Without including any images, repeat the listing below exactly.

RECORDS:
▬▬▬▬▬▬▬▬▬▬

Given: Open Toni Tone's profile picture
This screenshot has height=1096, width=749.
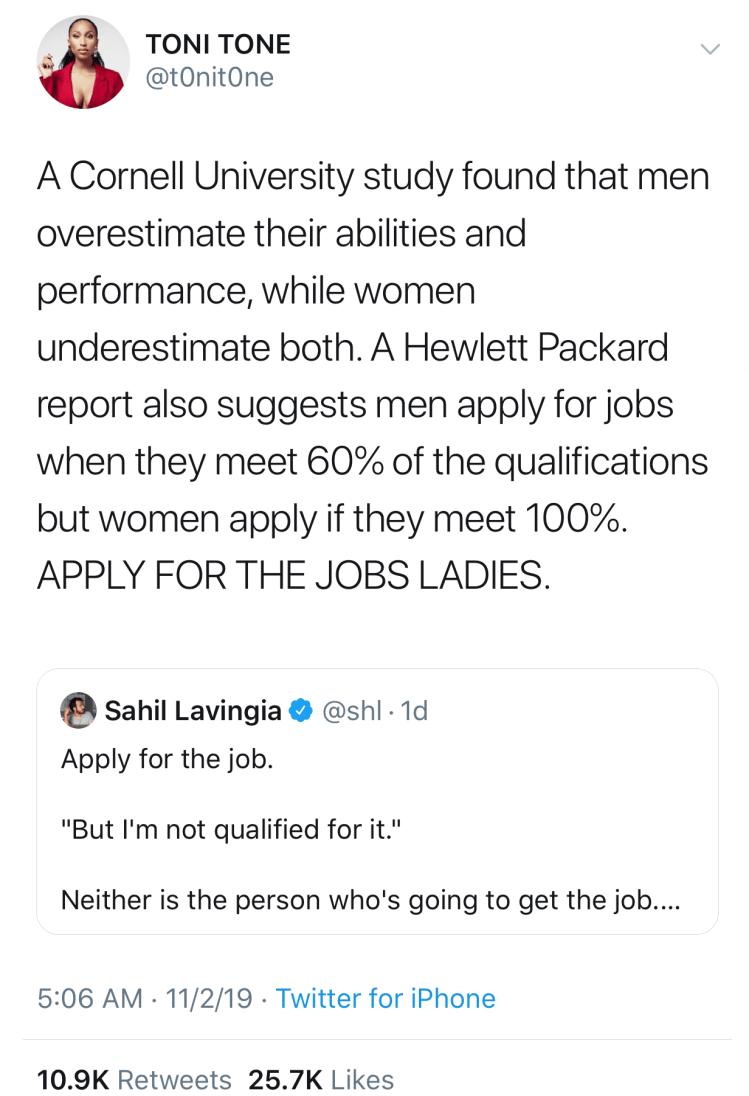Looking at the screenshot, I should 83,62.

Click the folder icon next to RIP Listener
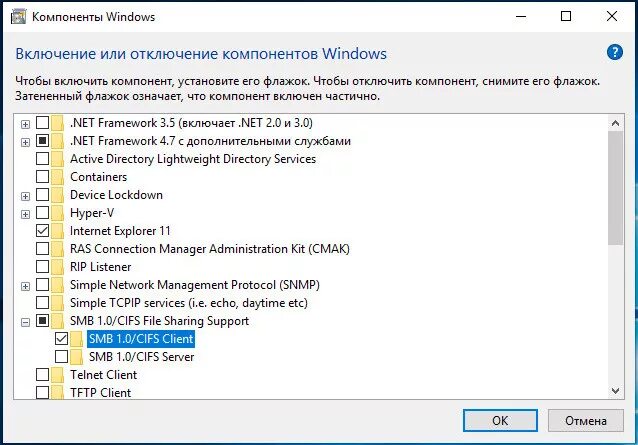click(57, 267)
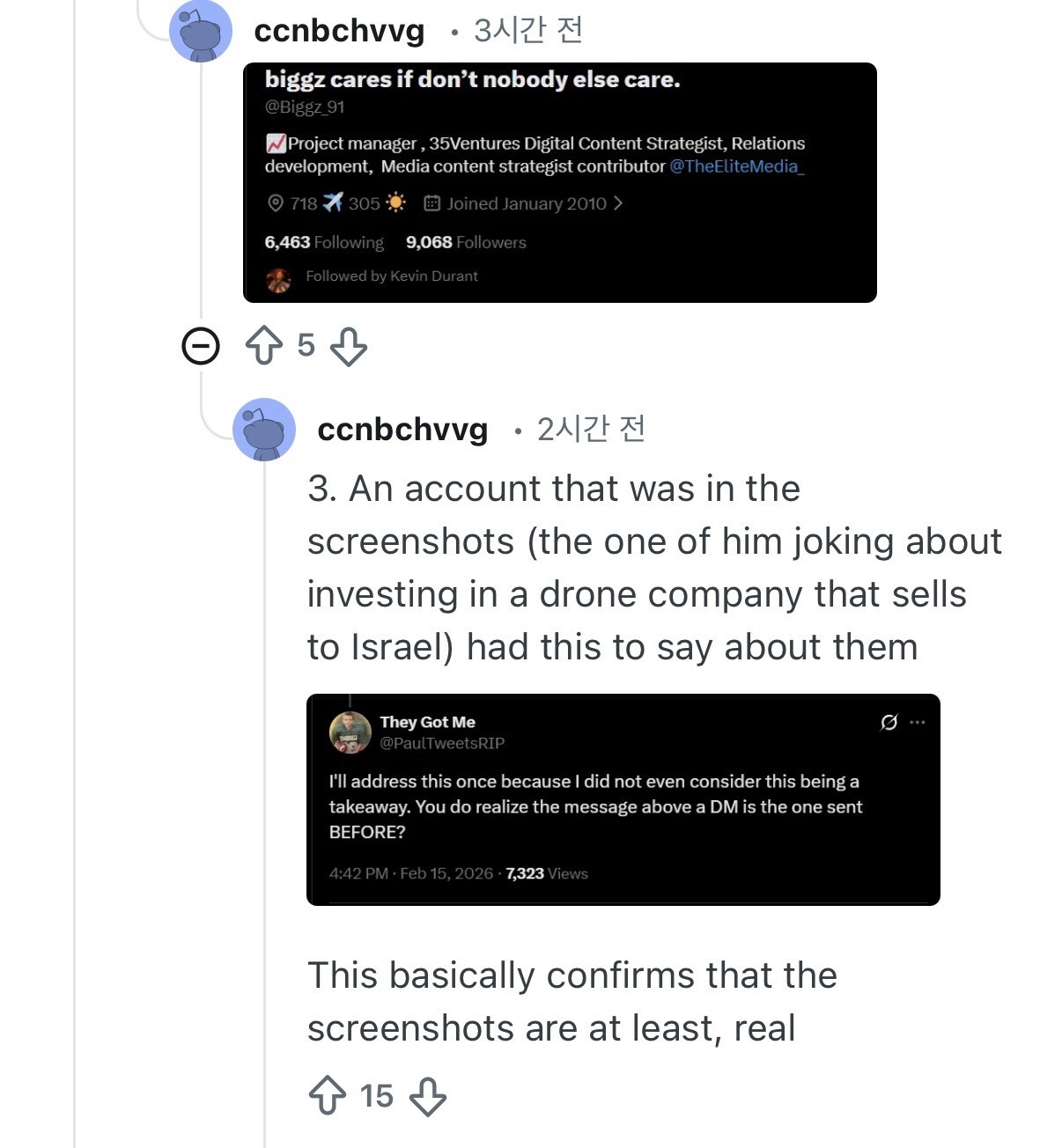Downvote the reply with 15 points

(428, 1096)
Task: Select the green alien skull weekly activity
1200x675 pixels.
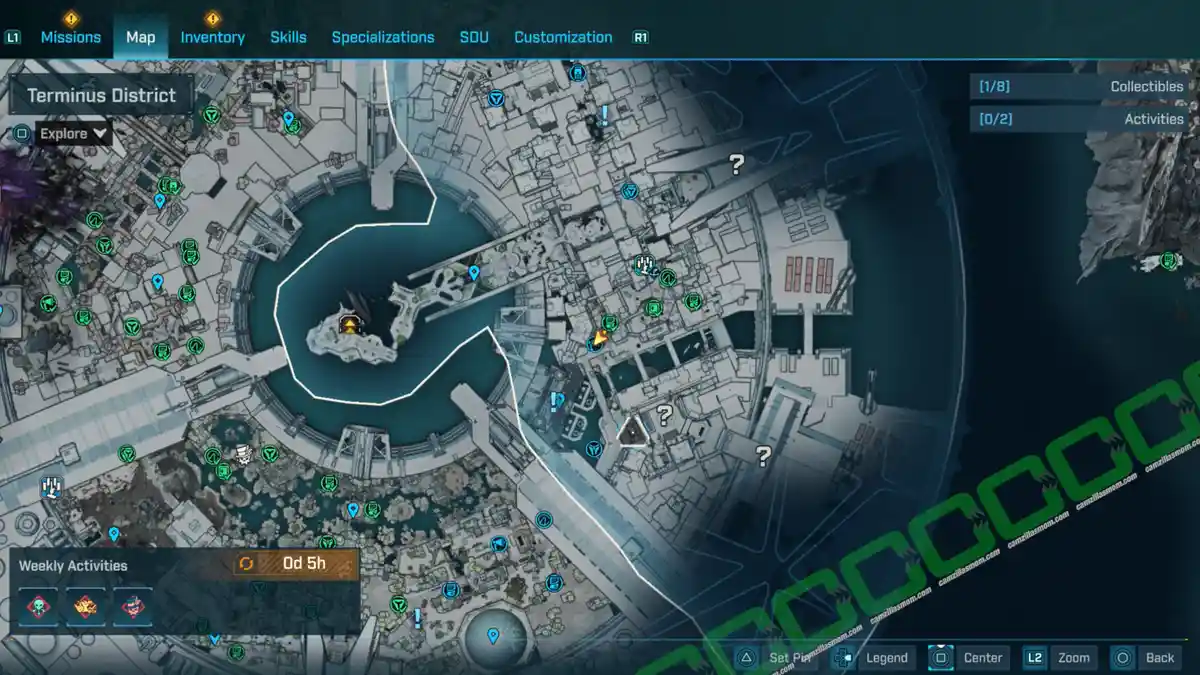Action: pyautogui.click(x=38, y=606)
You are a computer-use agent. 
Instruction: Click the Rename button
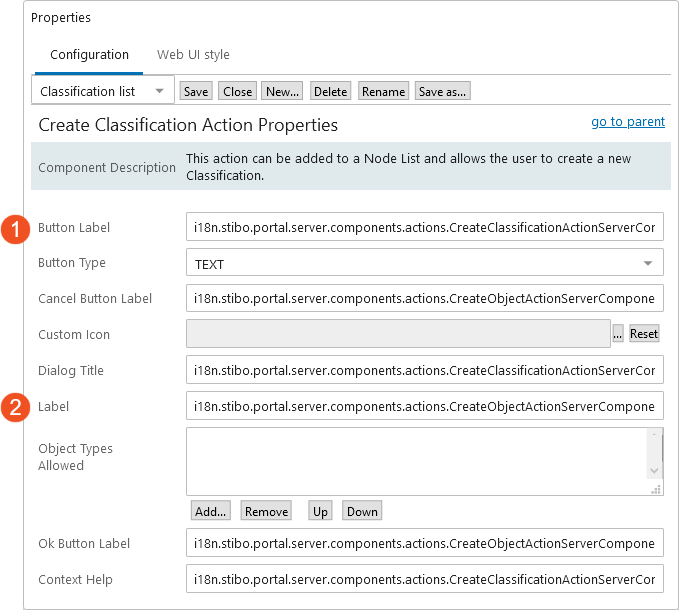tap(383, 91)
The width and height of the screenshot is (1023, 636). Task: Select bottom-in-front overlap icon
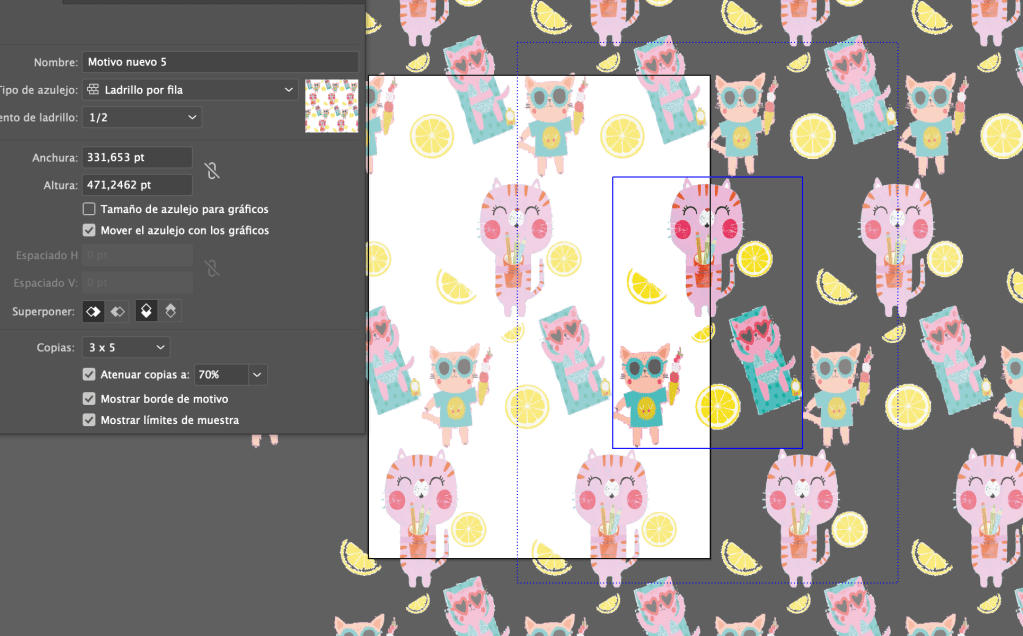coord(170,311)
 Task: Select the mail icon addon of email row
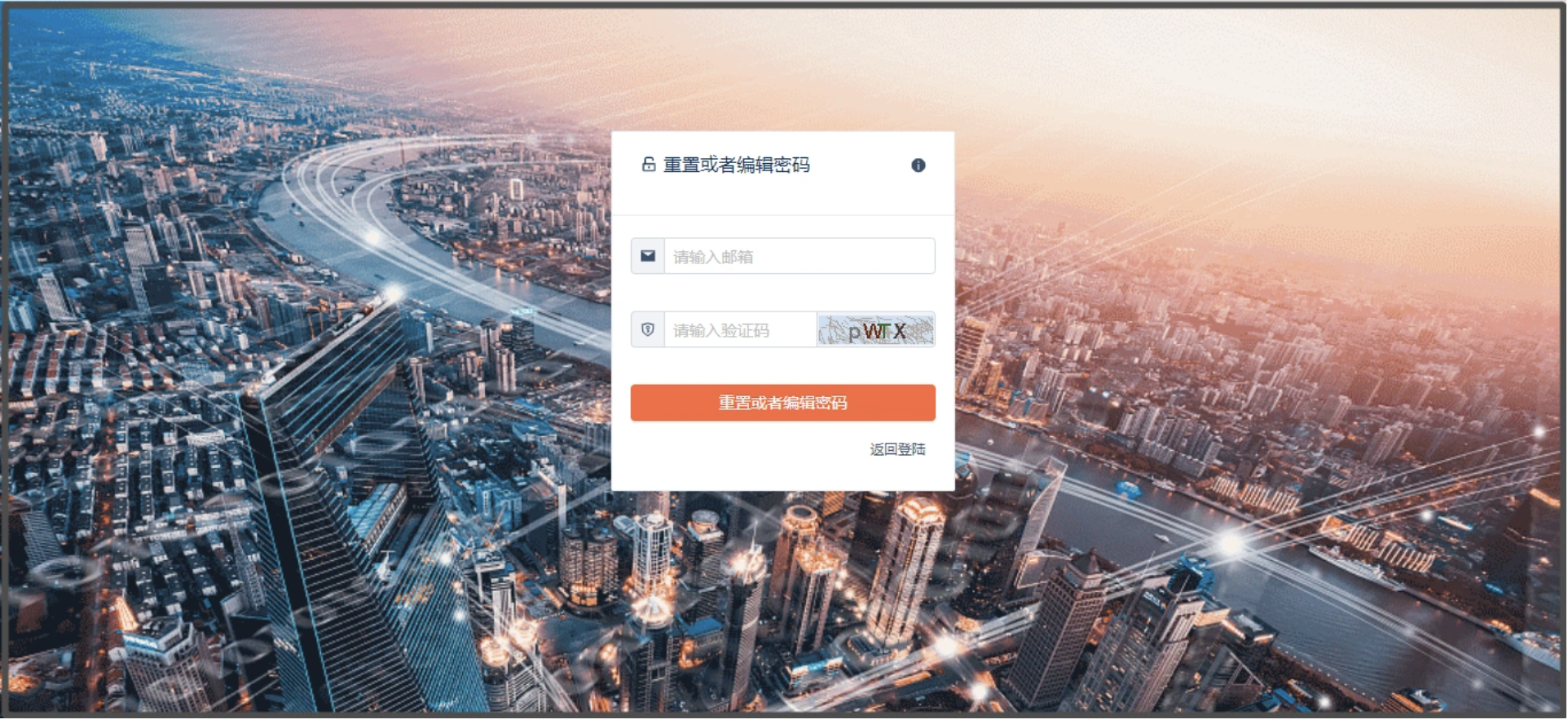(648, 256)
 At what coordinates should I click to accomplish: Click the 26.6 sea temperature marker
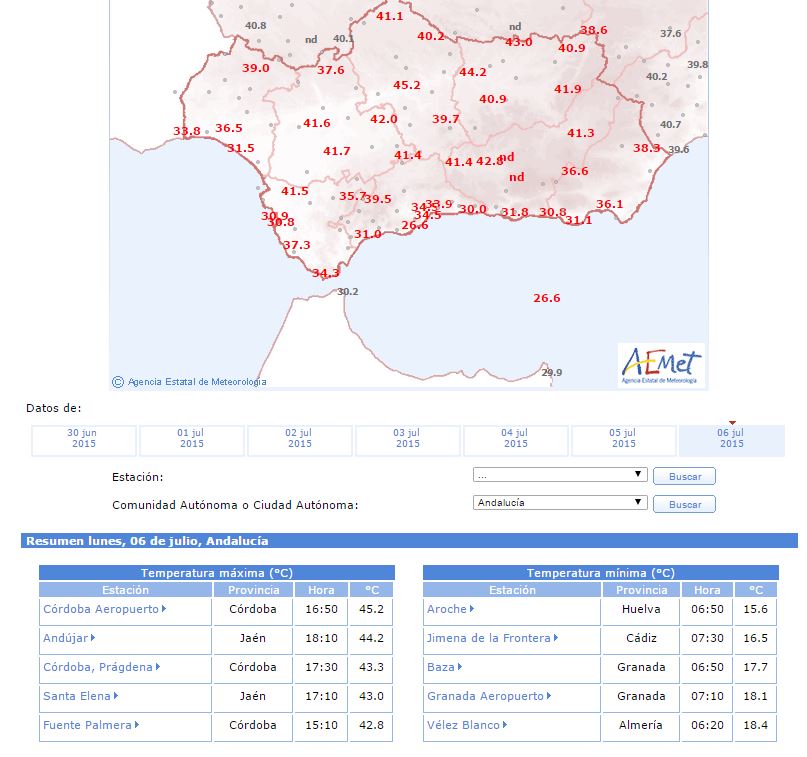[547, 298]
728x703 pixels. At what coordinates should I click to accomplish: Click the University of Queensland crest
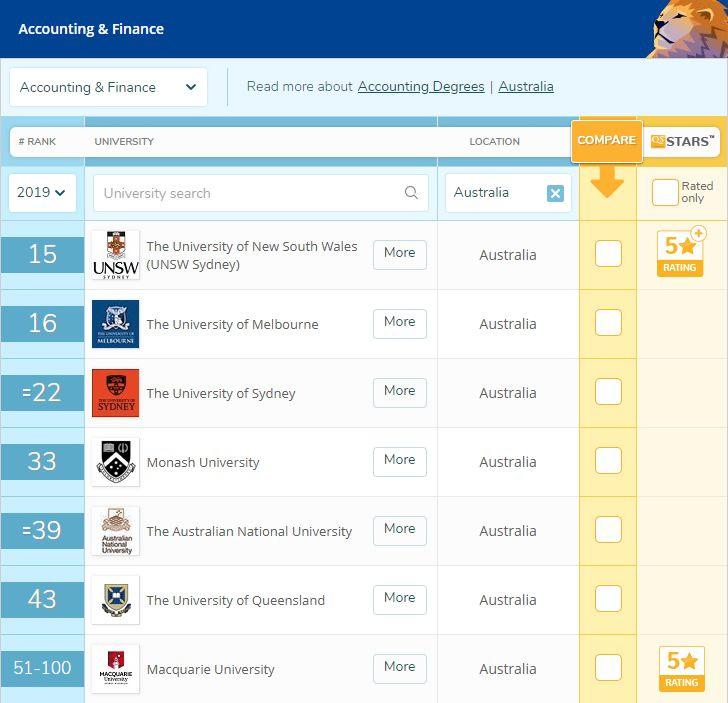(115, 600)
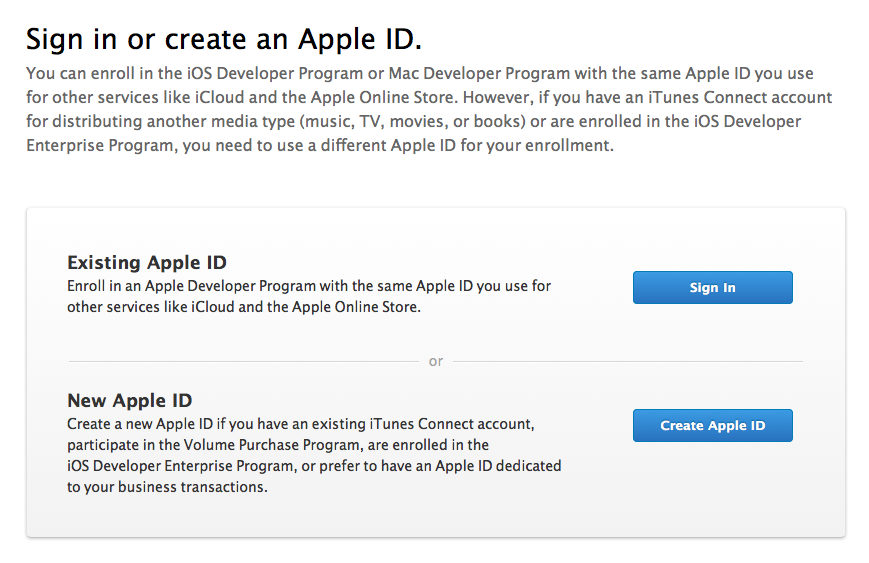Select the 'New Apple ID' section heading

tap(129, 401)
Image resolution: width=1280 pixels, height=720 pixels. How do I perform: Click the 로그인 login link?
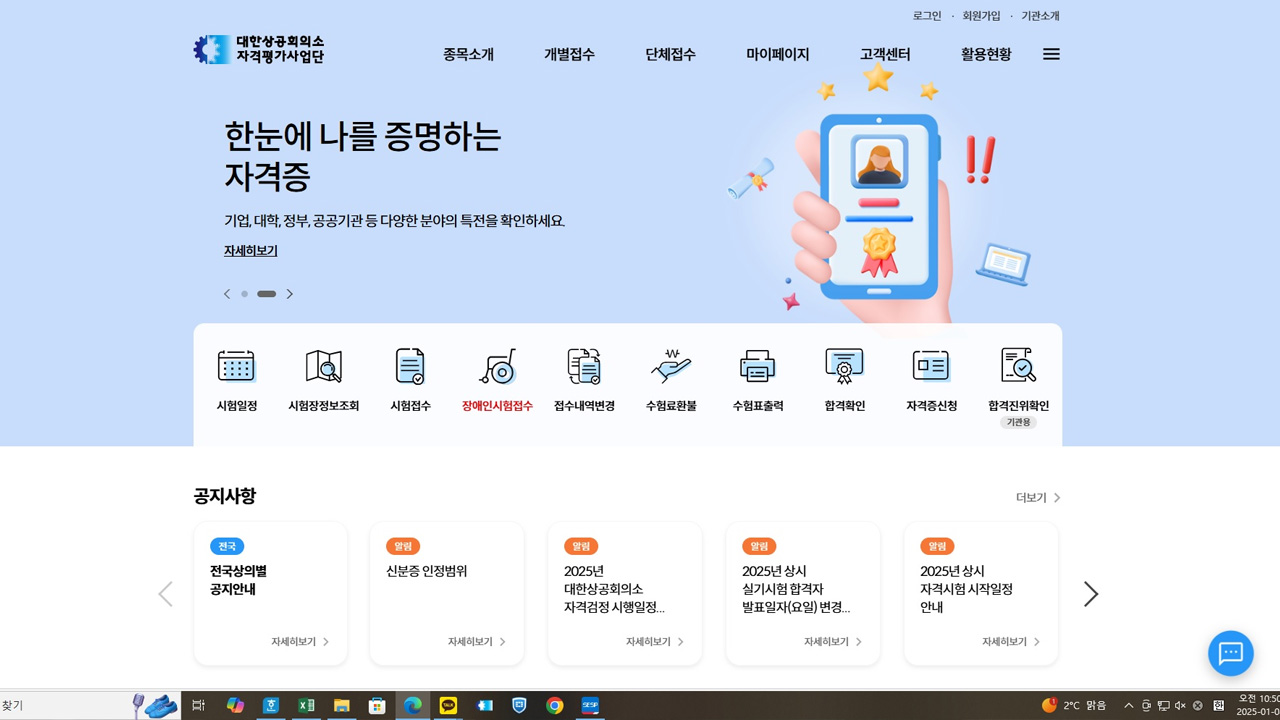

▬▬▬▬▬▬▬▬▬▬

WRITTEN REPLY:
Given: Open Toni Tone's profile picture
This screenshot has height=1096, width=749.
Looking at the screenshot, I should 83,62.

Click the folder icon next to RIP Listener
click(57, 267)
Downvote the reply with 15 points

(428, 1096)
Task: Select the green alien skull weekly activity
1200x675 pixels.
Action: pyautogui.click(x=38, y=606)
You are a computer-use agent. 
Instruction: Click the Rename button
tap(383, 91)
The width and height of the screenshot is (1023, 636). Task: Select bottom-in-front overlap icon
coord(170,311)
 Task: Select the mail icon addon of email row
(648, 256)
 At what coordinates should I click to accomplish: Click the 26.6 sea temperature marker
[547, 298]
728x703 pixels. At what coordinates should I click to accomplish: Click the University of Queensland crest
(115, 600)
Select the 'New Apple ID' section heading

tap(129, 401)
Image resolution: width=1280 pixels, height=720 pixels. How do I perform: Click the 로그인 login link?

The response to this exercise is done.